## WORK TO BE COMPLETED:
Set down all the entries again, word for word.

▼

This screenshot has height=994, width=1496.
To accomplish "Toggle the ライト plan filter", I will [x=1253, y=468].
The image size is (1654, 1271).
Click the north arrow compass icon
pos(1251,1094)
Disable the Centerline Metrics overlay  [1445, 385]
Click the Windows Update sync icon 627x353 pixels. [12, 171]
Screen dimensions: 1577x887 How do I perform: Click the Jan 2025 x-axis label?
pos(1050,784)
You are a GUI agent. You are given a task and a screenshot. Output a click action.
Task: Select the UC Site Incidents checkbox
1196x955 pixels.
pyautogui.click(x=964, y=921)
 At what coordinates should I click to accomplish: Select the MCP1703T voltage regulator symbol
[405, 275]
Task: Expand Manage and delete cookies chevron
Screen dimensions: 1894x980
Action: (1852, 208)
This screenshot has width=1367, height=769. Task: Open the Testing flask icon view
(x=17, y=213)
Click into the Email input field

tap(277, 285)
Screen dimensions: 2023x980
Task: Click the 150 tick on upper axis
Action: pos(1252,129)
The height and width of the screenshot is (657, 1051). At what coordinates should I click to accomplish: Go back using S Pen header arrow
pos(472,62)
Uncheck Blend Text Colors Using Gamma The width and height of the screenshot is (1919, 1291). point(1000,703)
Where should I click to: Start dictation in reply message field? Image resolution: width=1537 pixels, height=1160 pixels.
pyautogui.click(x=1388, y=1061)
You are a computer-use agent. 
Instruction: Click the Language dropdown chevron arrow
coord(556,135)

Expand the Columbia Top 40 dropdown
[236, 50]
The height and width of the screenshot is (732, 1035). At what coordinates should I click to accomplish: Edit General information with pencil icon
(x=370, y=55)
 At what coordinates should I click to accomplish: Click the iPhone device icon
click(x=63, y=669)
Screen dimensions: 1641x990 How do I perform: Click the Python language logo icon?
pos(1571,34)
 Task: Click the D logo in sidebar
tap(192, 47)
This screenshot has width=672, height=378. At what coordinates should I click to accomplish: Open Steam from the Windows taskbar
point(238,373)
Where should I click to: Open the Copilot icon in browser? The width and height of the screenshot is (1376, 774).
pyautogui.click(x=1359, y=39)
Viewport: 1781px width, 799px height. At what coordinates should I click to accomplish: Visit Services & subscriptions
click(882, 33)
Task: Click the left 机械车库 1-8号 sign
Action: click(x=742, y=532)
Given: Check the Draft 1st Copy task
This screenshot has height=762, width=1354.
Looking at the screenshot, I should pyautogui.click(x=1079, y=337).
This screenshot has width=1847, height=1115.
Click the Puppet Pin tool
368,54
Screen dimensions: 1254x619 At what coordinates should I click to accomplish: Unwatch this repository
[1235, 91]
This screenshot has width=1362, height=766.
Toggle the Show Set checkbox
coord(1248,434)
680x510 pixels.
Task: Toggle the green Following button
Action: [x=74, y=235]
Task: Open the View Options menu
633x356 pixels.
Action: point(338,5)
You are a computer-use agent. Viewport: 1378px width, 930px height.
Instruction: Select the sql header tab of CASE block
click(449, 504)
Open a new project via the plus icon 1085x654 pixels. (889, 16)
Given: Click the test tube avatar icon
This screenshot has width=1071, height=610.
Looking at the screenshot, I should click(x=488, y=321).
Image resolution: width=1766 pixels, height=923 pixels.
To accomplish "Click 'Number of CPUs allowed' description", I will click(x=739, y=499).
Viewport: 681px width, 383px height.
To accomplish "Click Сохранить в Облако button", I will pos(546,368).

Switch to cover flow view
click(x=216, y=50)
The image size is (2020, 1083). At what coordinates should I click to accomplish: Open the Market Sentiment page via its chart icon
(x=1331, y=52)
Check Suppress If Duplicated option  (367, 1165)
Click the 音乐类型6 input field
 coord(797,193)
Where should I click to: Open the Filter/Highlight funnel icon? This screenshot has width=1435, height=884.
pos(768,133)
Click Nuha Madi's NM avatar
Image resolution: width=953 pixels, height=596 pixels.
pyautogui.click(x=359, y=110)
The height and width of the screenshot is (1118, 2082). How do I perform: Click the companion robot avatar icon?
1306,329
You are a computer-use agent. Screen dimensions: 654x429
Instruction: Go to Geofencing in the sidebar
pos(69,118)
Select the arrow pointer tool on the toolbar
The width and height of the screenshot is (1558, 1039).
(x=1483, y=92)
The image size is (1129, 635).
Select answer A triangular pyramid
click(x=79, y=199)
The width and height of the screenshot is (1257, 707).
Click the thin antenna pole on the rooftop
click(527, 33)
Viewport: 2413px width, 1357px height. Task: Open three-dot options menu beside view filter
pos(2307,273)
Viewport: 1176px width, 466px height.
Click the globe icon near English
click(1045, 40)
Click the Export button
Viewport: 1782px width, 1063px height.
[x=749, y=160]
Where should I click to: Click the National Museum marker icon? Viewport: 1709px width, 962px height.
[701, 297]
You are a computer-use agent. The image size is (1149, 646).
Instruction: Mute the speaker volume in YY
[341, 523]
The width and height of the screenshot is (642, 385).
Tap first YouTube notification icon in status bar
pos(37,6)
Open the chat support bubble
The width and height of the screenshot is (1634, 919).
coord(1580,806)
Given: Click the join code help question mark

▲

## ANSWER SPACE:
This screenshot has height=994, width=1496.
To accomplish "Toggle the ライト plan filter", I will [x=1253, y=468].
The image size is (1654, 1271).
Click the north arrow compass icon
pos(1251,1094)
Disable the Centerline Metrics overlay  [1445, 385]
Click the Windows Update sync icon 627x353 pixels. [12, 171]
Screen dimensions: 1577x887 How do I perform: Click the Jan 2025 x-axis label?
pos(1050,784)
You are a GUI agent. You are given a task and a screenshot. Output a click action.
Task: Select the UC Site Incidents checkbox
1196x955 pixels.
pyautogui.click(x=964, y=921)
 At what coordinates should I click to accomplish: Select the MCP1703T voltage regulator symbol
[405, 275]
Task: Expand Manage and delete cookies chevron
Screen dimensions: 1894x980
Action: (1852, 208)
This screenshot has width=1367, height=769. Task: Open the Testing flask icon view
(x=17, y=213)
Click into the Email input field

tap(277, 285)
Screen dimensions: 2023x980
Task: Click the 150 tick on upper axis
Action: pos(1252,129)
The height and width of the screenshot is (657, 1051). At what coordinates should I click to accomplish: Go back using S Pen header arrow
pos(472,62)
Uncheck Blend Text Colors Using Gamma The width and height of the screenshot is (1919, 1291). point(1000,703)
Where should I click to: Start dictation in reply message field? Image resolution: width=1537 pixels, height=1160 pixels.
pyautogui.click(x=1388, y=1061)
You are a computer-use agent. 
Instruction: Click the Language dropdown chevron arrow
coord(556,135)

Expand the Columbia Top 40 dropdown
[236, 50]
The height and width of the screenshot is (732, 1035). At what coordinates should I click to accomplish: Edit General information with pencil icon
(x=370, y=55)
 At what coordinates should I click to accomplish: Click the iPhone device icon
click(x=63, y=669)
Screen dimensions: 1641x990 How do I perform: Click the Python language logo icon?
pos(1571,34)
 Task: Click the D logo in sidebar
tap(192, 47)
This screenshot has width=672, height=378. At what coordinates should I click to accomplish: Open Steam from the Windows taskbar
point(238,373)
Where should I click to: Open the Copilot icon in browser? The width and height of the screenshot is (1376, 774).
pyautogui.click(x=1359, y=39)
Viewport: 1781px width, 799px height. At what coordinates should I click to accomplish: Visit Services & subscriptions
click(882, 33)
Task: Click the left 机械车库 1-8号 sign
Action: click(x=742, y=532)
Given: Check the Draft 1st Copy task
This screenshot has height=762, width=1354.
Looking at the screenshot, I should pyautogui.click(x=1079, y=337).
This screenshot has width=1847, height=1115.
Click the Puppet Pin tool
368,54
Screen dimensions: 1254x619 At what coordinates should I click to accomplish: Unwatch this repository
[1235, 91]
This screenshot has width=1362, height=766.
Toggle the Show Set checkbox
coord(1248,434)
680x510 pixels.
Task: Toggle the green Following button
Action: [x=74, y=235]
Task: Open the View Options menu
633x356 pixels.
Action: point(338,5)
You are a computer-use agent. Viewport: 1378px width, 930px height.
Instruction: Select the sql header tab of CASE block
click(449, 504)
Open a new project via the plus icon 1085x654 pixels. (889, 16)
Given: Click the test tube avatar icon
This screenshot has width=1071, height=610.
Looking at the screenshot, I should click(x=488, y=321).
Image resolution: width=1766 pixels, height=923 pixels.
To accomplish "Click 'Number of CPUs allowed' description", I will click(x=739, y=499).
Viewport: 681px width, 383px height.
To accomplish "Click Сохранить в Облако button", I will pos(546,368).

Switch to cover flow view
click(x=216, y=50)
The image size is (2020, 1083). At what coordinates should I click to accomplish: Open the Market Sentiment page via its chart icon
(x=1331, y=52)
Check Suppress If Duplicated option  (367, 1165)
Click the 音乐类型6 input field
 coord(797,193)
Where should I click to: Open the Filter/Highlight funnel icon? This screenshot has width=1435, height=884.
pos(768,133)
Click Nuha Madi's NM avatar
Image resolution: width=953 pixels, height=596 pixels.
pyautogui.click(x=359, y=110)
The height and width of the screenshot is (1118, 2082). How do I perform: Click the companion robot avatar icon?
1306,329
You are a computer-use agent. Screen dimensions: 654x429
Instruction: Go to Geofencing in the sidebar
pos(69,118)
Select the arrow pointer tool on the toolbar
The width and height of the screenshot is (1558, 1039).
(x=1483, y=92)
The image size is (1129, 635).
Select answer A triangular pyramid
click(x=79, y=199)
The width and height of the screenshot is (1257, 707).
Click the thin antenna pole on the rooftop
click(527, 33)
Viewport: 2413px width, 1357px height. Task: Open three-dot options menu beside view filter
pos(2307,273)
Viewport: 1176px width, 466px height.
Click the globe icon near English
click(1045, 40)
Click the Export button
Viewport: 1782px width, 1063px height.
[x=749, y=160]
Where should I click to: Click the National Museum marker icon? Viewport: 1709px width, 962px height.
[701, 297]
You are a computer-use agent. The image size is (1149, 646).
Instruction: Mute the speaker volume in YY
[341, 523]
The width and height of the screenshot is (642, 385).
Tap first YouTube notification icon in status bar
pos(37,6)
Open the chat support bubble
The width and height of the screenshot is (1634, 919).
coord(1580,806)
Given: Click the join code help question mark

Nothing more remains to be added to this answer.